Input data
..........
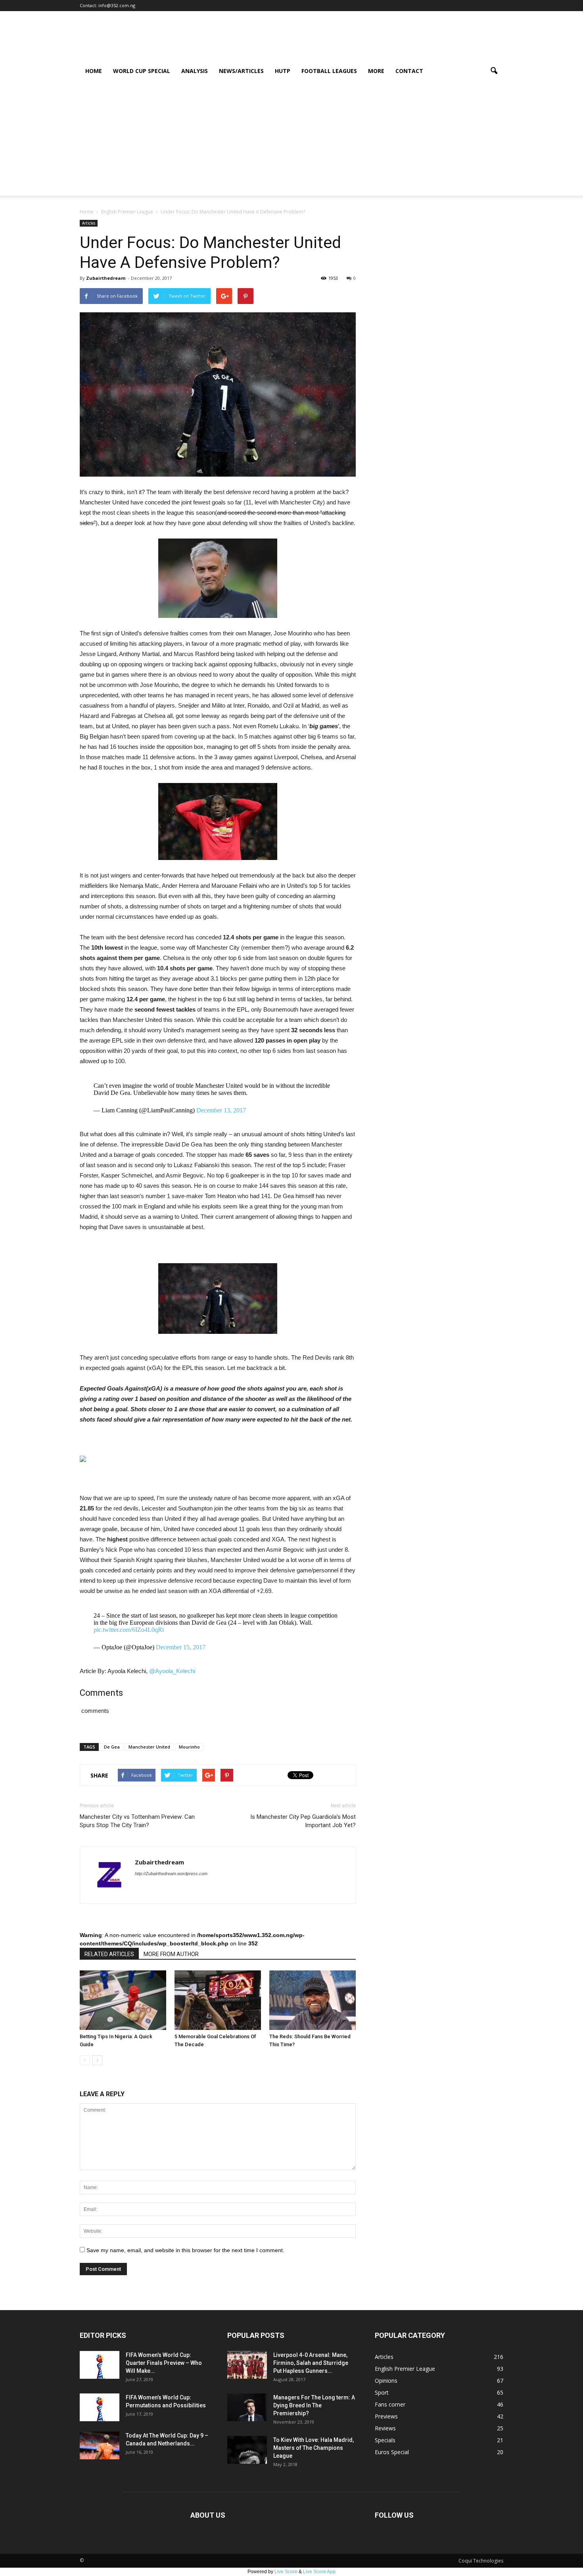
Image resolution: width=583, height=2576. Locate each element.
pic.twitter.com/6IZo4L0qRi (129, 1629)
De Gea (112, 1747)
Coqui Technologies (480, 2560)
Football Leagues (329, 71)
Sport (382, 2392)
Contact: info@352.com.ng (107, 5)
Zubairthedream (105, 278)
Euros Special (392, 2452)
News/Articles (241, 71)
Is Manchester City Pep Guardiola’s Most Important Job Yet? (303, 1821)
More (376, 71)
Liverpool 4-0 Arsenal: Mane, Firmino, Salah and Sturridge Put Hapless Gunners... (310, 2363)
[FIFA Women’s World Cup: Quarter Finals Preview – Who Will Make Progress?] (99, 2365)
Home (93, 71)
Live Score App (319, 2571)
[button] (493, 71)
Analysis (194, 71)
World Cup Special (141, 71)
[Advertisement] (291, 140)
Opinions (386, 2380)
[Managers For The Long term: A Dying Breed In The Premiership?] (247, 2407)
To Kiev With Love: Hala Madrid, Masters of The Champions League (313, 2448)
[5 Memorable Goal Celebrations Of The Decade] (218, 2000)
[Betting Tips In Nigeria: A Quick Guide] (123, 2000)
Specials (385, 2440)
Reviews (385, 2428)
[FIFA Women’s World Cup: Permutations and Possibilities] (99, 2407)
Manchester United (149, 1747)
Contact (409, 71)
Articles (88, 223)
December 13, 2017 (221, 1110)
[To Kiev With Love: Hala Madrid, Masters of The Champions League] (247, 2450)
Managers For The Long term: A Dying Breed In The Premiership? (314, 2405)
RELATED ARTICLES (109, 1954)
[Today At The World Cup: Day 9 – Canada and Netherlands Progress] (99, 2445)
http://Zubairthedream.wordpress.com (171, 1873)
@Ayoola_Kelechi (172, 1671)
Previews (386, 2416)
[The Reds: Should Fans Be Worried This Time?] (312, 2000)
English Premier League (405, 2368)
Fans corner (390, 2404)
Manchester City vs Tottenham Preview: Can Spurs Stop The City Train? (137, 1821)
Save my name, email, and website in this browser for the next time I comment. (185, 2250)
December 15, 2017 (180, 1647)
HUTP (282, 71)
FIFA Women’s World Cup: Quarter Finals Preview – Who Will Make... (164, 2363)
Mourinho (189, 1747)
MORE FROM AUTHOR (171, 1954)
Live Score (285, 2571)
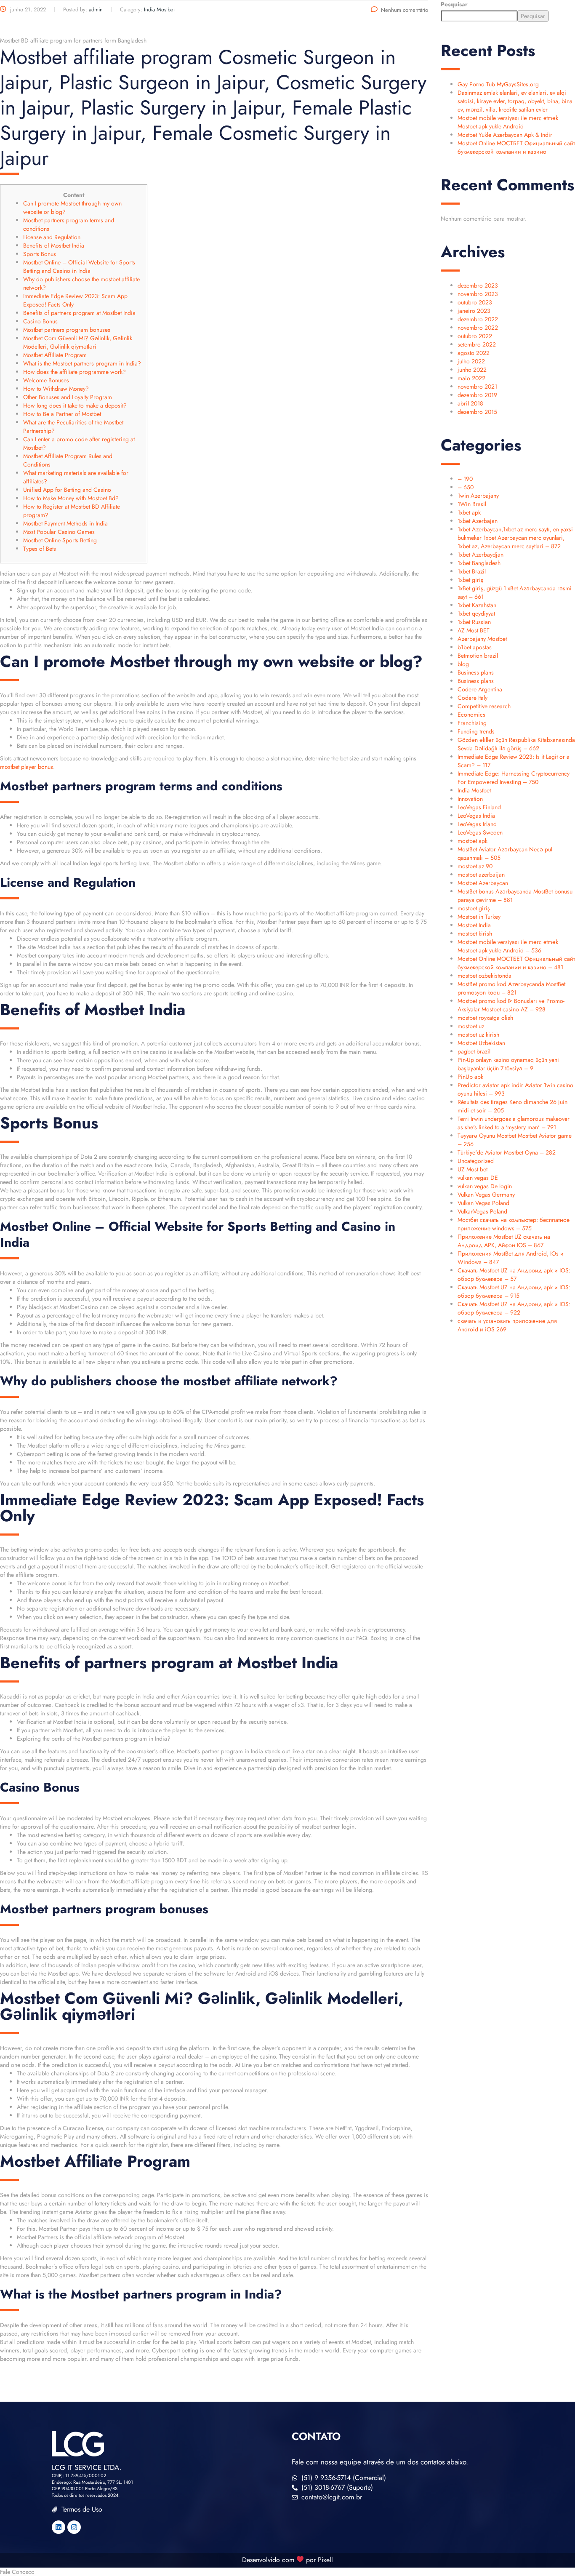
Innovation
..........
What is being asked
Could you set down the data exactly as given, minus its pictures?

Answer for this exercise
Image resolution: width=583, height=2576. Locate each element.
pic.twitter.com/6IZo4L0qRi (129, 1629)
De Gea (112, 1747)
Coqui Technologies (480, 2560)
Football Leagues (329, 71)
Sport (382, 2392)
Contact: info@352.com.ng (107, 5)
Zubairthedream (105, 278)
Euros Special (392, 2452)
News/Articles (241, 71)
Is Manchester City Pep Guardiola’s Most Important Job Yet? (303, 1821)
More (376, 71)
Liverpool 4-0 Arsenal: Mane, Firmino, Salah and Sturridge Put Hapless Gunners... (310, 2363)
[FIFA Women’s World Cup: Quarter Finals Preview – Who Will Make Progress?] (99, 2365)
Home (93, 71)
Live Score App (319, 2571)
[button] (493, 71)
Analysis (194, 71)
World Cup Special (141, 71)
[Advertisement] (291, 140)
Opinions (386, 2380)
[Managers For The Long term: A Dying Breed In The Premiership?] (247, 2407)
To Kiev With Love: Hala Madrid, Masters of The Champions League (313, 2448)
[5 Memorable Goal Celebrations Of The Decade] (218, 2000)
[Betting Tips In Nigeria: A Quick Guide] (123, 2000)
Specials (385, 2440)
Reviews (385, 2428)
[FIFA Women’s World Cup: Permutations and Possibilities] (99, 2407)
Manchester United (149, 1747)
Contact (409, 71)
Articles (88, 223)
December 13, 2017 (221, 1110)
[To Kiev With Love: Hala Madrid, Masters of The Champions League] (247, 2450)
Managers For The Long term: A Dying Breed In The Premiership? (314, 2405)
RELATED ARTICLES (109, 1954)
[Today At The World Cup: Day 9 – Canada and Netherlands Progress] (99, 2445)
http://Zubairthedream.wordpress.com (171, 1873)
@Ayoola_Kelechi (172, 1671)
Previews (386, 2416)
[The Reds: Should Fans Be Worried This Time?] (312, 2000)
English Premier League (405, 2368)
Fans corner (390, 2404)
Manchester City vs Tottenham Preview: Can Spurs Stop The City Train? (137, 1821)
Save my name, email, and website in this browser for the next time I comment. (185, 2250)
December 15, 2017 (180, 1647)
HUTP (282, 71)
FIFA Women’s World Cup: Quarter Finals Preview – Who Will Make... (164, 2363)
Mourinho (189, 1747)
MORE FROM AUTHOR (171, 1954)
Live Score (285, 2571)
Innovation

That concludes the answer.